Pasé la tarde así. Aquel día agoté las margaritas de los jardines que había al lado de casa. Sin embargo, al finalizar el día y como todavía me quedaba media bolsa llena de flores, todavía barruntaba sobre la cuestión. Mi madre, que a aquellas alturas ya me había aleccionado en el uso de la escoba, dijo poniendo cara de estar enfadada: “ya puedes ir barriendo”.
Aquella noche dormí mal. Aquella novedad, en el niño koala, era la primera vez que sucedía. Tuve sueños recidivantes, las margaritas perfumaron mi sueño delta y la confusión se adueñó de mí al despertar. Para colmo, la minúscula alfombra que había a mis pies estaba llena de restos mustios de las dichosas margaritas que me recordaron el suceso del día anterior.
Me levanté, para variar, de mal humor. Desayuné, y como ya tenía diez años y ya era mayor, me homenajeé con tres carajillos, un par de copas de garnacha y encendí una Faria. Cuando me marché al instituto iba la mar de animado.
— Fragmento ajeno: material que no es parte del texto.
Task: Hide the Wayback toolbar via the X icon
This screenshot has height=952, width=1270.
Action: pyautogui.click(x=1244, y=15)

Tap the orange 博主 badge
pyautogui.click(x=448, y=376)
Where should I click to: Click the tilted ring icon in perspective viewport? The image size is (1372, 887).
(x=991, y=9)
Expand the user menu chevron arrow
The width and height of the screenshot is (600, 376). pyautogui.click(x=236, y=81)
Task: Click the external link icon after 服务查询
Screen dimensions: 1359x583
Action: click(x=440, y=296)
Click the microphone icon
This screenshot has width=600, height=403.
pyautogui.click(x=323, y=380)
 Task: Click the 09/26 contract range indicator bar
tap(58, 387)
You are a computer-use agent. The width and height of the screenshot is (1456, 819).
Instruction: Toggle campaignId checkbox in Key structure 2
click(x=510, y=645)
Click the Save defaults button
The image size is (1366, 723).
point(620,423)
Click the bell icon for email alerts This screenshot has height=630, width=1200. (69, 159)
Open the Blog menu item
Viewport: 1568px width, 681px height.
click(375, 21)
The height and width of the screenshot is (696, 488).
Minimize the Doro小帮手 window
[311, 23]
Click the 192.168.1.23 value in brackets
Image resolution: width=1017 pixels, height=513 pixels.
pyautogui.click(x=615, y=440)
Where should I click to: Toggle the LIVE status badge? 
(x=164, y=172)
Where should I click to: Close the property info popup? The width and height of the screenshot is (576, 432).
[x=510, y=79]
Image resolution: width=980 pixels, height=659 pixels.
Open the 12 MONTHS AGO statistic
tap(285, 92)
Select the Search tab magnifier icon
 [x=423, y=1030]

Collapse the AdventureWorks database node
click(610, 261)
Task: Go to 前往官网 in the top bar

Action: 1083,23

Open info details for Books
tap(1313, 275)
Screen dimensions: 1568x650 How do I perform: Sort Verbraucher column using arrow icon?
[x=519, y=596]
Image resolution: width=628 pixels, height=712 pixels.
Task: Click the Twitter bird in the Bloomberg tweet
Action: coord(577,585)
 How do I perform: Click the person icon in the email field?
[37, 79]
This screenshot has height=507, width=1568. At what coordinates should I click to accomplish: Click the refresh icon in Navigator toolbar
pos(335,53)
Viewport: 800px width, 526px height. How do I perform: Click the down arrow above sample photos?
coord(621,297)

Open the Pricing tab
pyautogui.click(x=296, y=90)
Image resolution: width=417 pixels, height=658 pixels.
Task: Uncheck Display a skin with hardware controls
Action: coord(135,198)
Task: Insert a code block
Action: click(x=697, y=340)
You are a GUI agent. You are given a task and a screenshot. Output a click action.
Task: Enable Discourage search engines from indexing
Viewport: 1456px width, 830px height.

Por el camino me encontré con él, con el hijo de Asunción. Sí, ese que no fuma, ni bebe, ni juega al balón. Por cierto, un chaval famoso. Fijaros si es celebérrimo al gachó que hasta tiene canción. Un fenómeno. El rey de las tabas. Pero, a lo que iba. El hijo de Asunción, de quien aunque mi vida dependiera de ello no recuerdo su nombre, volvió a machacar mis tímpanos con sus precauciones. “yo de ti no aceptaría, pero como tú eres tú y tú circunstancia, pues… tú sabrás”. No sé si me explico bien, pero si digo que en esos momentos, y animado como estaba, estuve a punto de convertirme en el primer asesino en serie de mi pueblo, tampoco creáis que estoy exagerando. Es que lo zapateaba, vamos. ¡Brrrrrrrrrr! Me contuve y los dos conseguimos llegar sanos y salvos al sitio donde se suponía que estudiábamos.
Teníamos clase de religión a primera hora. Así, a lo bestia. Para despertar. Unos días empezábamos por Gimnasia y otros días por Religión. Trabajando cuerpo y mente. Como se puede ver vivíamos, perdón, estudiábamos al límite. Forjando el carácter para lo venidero. El cura, los pelotas le llamaban Don Sacerdote, dirigiéndose sólo a mí preguntó: qué, que me dices Luis Germán, ¿aceptas, sí o no? Me hice el distraído, miré todo lo negro de mis uñas y maldije para mis adentros por haberme olvidado la petaca de garnacha en casa. Estaba sin palabra, no sabía que decir. Me rasqué, acomodé los bígaros en el pantalón mientras pensaba, mientras trataba de hacerlo, y contestar algo coherente. No se me ocurría nada. ¡Cáspita, qué hago! Me acordé de aquel forastero que había visto el día anterior y que manifestaba ser mi padre. “Pues, no sé, don Sacerdote (mejor optar por la prudencia y el buen trato), que dice mi padre que si quieres un hijo pillo, mételo monaguillo. Pero, yo no sé, no lo veo claro. ¿Y si pruebo el vino antes sería mucho pedir?. El cura, que pese a sus votos era un tío muy de andar con segundas y conocido por el exceso de sus perífrasis, contestó enfurecido: Sí hombre sí, lo que faltaba. Si quieres te compro rioja reserva, no te fastidia el niño.
Y tampoco era eso, claro.

Le dije que yo creía que con la bendición cualquier purrela de baratillo se convertía en el caldo más excelso, y resulto que no. Por lo tanto, y viendo que las contradicciones teológicas podían afectar a la calidad de los vinos, y dado que don Sacerdote no me ofrecía garantía alguna, fui consciente de que mi padre jamás alcanzaría su sueño de tener un hijo pillo. Quizá por eso, nunca alcancé el grado de monaguillo y, por tanto y por eso quizá nunca fui un niño pillo.